Bitcoin rose 4% Monday as dip-buying prevailed following its recent pullback, and the latest data on its blockchain suggest traders should buckle in for further swings before the popular crypto makes record highs again, APA reports citing Investing.
Bitcoin rose 4.3% to $63,041 to trade close to its all-time high of 66,967.1 seen Oct. 20.
Despite cooling off somewhat following the recent pullback to $60,000, bitcoin's funding rates, or the cost of holding long positions in the futures listed on exchanges, remains near all-time highs.
History suggest that elevated funding rates are often followed by market sell-offs to ease some of the exuberance, or leveraged bets on BTC. Both the September slide and the May bloodbath were preceded by heightened funding rates.
"Funding rates remain at similar levels as observed just prior to the early September flush out. With futures open interest remaining near all time highs, a risk of further downside to clear even more leverage does remain in play," Glassnode reported Monday in its weekly on-chain report.
Any downside wobble, however, will likely be met with a wave of demand as on-chain data, which detail key developments in Bitcoin's network, points to slowdown in profit taking by long-term investors.

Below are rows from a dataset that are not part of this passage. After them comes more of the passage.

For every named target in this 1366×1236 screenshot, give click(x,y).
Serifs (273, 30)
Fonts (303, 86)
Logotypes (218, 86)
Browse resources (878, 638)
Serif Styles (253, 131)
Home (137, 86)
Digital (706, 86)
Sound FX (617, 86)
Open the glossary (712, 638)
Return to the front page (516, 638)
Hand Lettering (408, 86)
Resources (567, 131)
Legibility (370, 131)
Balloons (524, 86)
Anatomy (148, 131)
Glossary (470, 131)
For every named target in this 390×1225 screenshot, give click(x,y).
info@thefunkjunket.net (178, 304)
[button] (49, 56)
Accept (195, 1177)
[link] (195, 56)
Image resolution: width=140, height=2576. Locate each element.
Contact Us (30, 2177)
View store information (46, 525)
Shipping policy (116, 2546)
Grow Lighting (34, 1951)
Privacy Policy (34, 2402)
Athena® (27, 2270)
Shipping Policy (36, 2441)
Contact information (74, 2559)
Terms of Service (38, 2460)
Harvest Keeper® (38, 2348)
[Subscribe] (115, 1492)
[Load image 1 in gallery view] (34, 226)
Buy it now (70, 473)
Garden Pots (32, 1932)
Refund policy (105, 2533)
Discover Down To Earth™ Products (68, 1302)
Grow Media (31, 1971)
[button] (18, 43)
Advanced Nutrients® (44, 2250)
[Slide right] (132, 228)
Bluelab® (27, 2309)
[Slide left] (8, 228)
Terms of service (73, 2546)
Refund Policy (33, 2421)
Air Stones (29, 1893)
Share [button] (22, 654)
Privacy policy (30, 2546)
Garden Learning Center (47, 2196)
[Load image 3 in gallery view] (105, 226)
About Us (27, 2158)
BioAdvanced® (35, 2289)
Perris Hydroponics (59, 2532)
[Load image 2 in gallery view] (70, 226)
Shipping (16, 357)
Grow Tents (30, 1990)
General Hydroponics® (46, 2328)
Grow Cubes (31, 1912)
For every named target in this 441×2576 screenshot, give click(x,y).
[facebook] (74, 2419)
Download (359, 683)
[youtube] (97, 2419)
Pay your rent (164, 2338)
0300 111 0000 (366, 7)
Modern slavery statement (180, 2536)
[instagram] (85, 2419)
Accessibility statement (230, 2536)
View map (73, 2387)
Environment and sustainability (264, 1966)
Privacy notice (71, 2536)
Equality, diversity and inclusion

"Long-term holder spending behaviour [… ] appears to be slowing down as conviction returns during [the recent pullback]," Glassnode said.
Long-Term holder supply declined by around 39,5000 BTC over the last two weeks. But have "already starting to recover," indicating that the "vast majority of coin holders are still expecting and waiting for higher prices," it added.
In another sign of healthy demand, crypto markets continue to attract investment dollars, with a record $1.47 billion of new money flowing into digital asset investment products last week, report Monday by CoinShares showed.
BTC's market cap climbed to $1.186 trillion, taking the total market cap to $2.614 trillion, just below its all-high of $2.681 trillion.